(Available data begins)

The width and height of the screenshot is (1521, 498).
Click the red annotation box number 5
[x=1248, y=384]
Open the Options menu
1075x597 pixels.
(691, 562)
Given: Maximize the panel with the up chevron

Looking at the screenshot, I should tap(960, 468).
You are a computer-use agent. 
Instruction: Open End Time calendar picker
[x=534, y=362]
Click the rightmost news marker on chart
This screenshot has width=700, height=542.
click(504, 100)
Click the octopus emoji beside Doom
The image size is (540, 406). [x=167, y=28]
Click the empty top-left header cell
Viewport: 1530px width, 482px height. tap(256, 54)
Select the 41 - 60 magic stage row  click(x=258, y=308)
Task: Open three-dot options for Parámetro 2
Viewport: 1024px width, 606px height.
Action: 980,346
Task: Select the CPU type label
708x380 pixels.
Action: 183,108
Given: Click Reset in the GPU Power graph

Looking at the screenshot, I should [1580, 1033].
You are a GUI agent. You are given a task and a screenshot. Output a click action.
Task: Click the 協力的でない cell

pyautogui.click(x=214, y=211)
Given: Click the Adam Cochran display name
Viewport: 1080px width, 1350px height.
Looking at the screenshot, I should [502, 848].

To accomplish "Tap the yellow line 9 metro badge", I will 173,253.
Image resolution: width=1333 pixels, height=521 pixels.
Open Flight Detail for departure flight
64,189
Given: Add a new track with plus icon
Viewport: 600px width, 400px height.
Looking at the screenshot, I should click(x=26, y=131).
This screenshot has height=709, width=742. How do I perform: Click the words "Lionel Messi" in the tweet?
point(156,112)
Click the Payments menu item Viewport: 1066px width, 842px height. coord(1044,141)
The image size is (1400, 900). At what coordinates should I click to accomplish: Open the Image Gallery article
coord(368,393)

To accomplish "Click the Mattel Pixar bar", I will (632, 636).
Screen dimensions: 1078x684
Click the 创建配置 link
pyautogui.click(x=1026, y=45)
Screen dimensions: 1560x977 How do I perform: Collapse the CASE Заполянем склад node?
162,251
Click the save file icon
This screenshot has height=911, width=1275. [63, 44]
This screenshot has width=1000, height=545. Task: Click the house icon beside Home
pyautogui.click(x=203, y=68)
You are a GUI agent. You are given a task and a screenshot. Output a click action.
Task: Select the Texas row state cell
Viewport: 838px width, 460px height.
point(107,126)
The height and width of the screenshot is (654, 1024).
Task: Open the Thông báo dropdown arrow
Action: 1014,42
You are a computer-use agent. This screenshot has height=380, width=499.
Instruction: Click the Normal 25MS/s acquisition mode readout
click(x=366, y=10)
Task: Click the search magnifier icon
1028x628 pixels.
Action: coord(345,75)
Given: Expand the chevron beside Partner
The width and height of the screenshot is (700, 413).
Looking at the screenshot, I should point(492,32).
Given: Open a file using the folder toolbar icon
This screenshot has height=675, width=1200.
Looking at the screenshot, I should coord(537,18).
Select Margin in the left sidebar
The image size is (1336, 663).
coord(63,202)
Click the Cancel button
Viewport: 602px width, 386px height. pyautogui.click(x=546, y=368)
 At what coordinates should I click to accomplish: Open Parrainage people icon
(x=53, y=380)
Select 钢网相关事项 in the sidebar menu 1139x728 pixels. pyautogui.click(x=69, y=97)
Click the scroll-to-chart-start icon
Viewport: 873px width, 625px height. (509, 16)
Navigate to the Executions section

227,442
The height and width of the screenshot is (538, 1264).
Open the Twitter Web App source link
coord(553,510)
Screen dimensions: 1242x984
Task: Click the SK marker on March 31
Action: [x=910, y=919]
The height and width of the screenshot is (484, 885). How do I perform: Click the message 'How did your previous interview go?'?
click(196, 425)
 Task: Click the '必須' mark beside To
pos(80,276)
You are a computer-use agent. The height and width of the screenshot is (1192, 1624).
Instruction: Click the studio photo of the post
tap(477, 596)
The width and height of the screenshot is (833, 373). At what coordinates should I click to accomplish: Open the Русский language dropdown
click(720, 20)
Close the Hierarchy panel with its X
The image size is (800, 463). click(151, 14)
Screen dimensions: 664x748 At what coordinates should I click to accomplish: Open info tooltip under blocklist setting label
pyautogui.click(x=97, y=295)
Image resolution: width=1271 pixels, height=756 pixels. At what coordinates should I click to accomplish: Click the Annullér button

(Available data ends)

Task description: Repeat the records exactly, including every line.

Reply:
The width and height of the screenshot is (1521, 498).
Click the red annotation box number 5
[x=1248, y=384]
Open the Options menu
1075x597 pixels.
(691, 562)
Given: Maximize the panel with the up chevron

Looking at the screenshot, I should tap(960, 468).
You are a computer-use agent. 
Instruction: Open End Time calendar picker
[x=534, y=362]
Click the rightmost news marker on chart
This screenshot has width=700, height=542.
click(504, 100)
Click the octopus emoji beside Doom
The image size is (540, 406). [x=167, y=28]
Click the empty top-left header cell
Viewport: 1530px width, 482px height. tap(256, 54)
Select the 41 - 60 magic stage row  click(x=258, y=308)
Task: Open three-dot options for Parámetro 2
Viewport: 1024px width, 606px height.
Action: 980,346
Task: Select the CPU type label
708x380 pixels.
Action: 183,108
Given: Click Reset in the GPU Power graph

Looking at the screenshot, I should [1580, 1033].
You are a GUI agent. You are given a task and a screenshot. Output a click action.
Task: Click the 協力的でない cell

pyautogui.click(x=214, y=211)
Given: Click the Adam Cochran display name
Viewport: 1080px width, 1350px height.
Looking at the screenshot, I should [502, 848].

To accomplish "Tap the yellow line 9 metro badge", I will 173,253.
Image resolution: width=1333 pixels, height=521 pixels.
Open Flight Detail for departure flight
64,189
Given: Add a new track with plus icon
Viewport: 600px width, 400px height.
Looking at the screenshot, I should click(x=26, y=131).
This screenshot has height=709, width=742. How do I perform: Click the words "Lionel Messi" in the tweet?
point(156,112)
Click the Payments menu item Viewport: 1066px width, 842px height. coord(1044,141)
The image size is (1400, 900). At what coordinates should I click to accomplish: Open the Image Gallery article
coord(368,393)

To accomplish "Click the Mattel Pixar bar", I will (632, 636).
Screen dimensions: 1078x684
Click the 创建配置 link
pyautogui.click(x=1026, y=45)
Screen dimensions: 1560x977 How do I perform: Collapse the CASE Заполянем склад node?
162,251
Click the save file icon
This screenshot has height=911, width=1275. [63, 44]
This screenshot has width=1000, height=545. Task: Click the house icon beside Home
pyautogui.click(x=203, y=68)
You are a GUI agent. You are given a task and a screenshot. Output a click action.
Task: Select the Texas row state cell
Viewport: 838px width, 460px height.
point(107,126)
The height and width of the screenshot is (654, 1024).
Task: Open the Thông báo dropdown arrow
Action: 1014,42
You are a computer-use agent. This screenshot has height=380, width=499.
Instruction: Click the Normal 25MS/s acquisition mode readout
click(x=366, y=10)
Task: Click the search magnifier icon
1028x628 pixels.
Action: coord(345,75)
Given: Expand the chevron beside Partner
The width and height of the screenshot is (700, 413).
Looking at the screenshot, I should point(492,32).
Given: Open a file using the folder toolbar icon
This screenshot has height=675, width=1200.
Looking at the screenshot, I should coord(537,18).
Select Margin in the left sidebar
The image size is (1336, 663).
coord(63,202)
Click the Cancel button
Viewport: 602px width, 386px height. pyautogui.click(x=546, y=368)
 At what coordinates should I click to accomplish: Open Parrainage people icon
(x=53, y=380)
Select 钢网相关事项 in the sidebar menu 1139x728 pixels. pyautogui.click(x=69, y=97)
Click the scroll-to-chart-start icon
Viewport: 873px width, 625px height. (509, 16)
Navigate to the Executions section

227,442
The height and width of the screenshot is (538, 1264).
Open the Twitter Web App source link
coord(553,510)
Screen dimensions: 1242x984
Task: Click the SK marker on March 31
Action: [x=910, y=919]
The height and width of the screenshot is (484, 885). How do I perform: Click the message 'How did your previous interview go?'?
click(196, 425)
 Task: Click the '必須' mark beside To
pos(80,276)
You are a computer-use agent. The height and width of the screenshot is (1192, 1624).
Instruction: Click the studio photo of the post
tap(477, 596)
The width and height of the screenshot is (833, 373). At what coordinates should I click to accomplish: Open the Русский language dropdown
click(720, 20)
Close the Hierarchy panel with its X
The image size is (800, 463). click(151, 14)
Screen dimensions: 664x748 At what coordinates should I click to accomplish: Open info tooltip under blocklist setting label
pyautogui.click(x=97, y=295)
Image resolution: width=1271 pixels, height=756 pixels. At what coordinates should I click to accomplish: Click the Annullér button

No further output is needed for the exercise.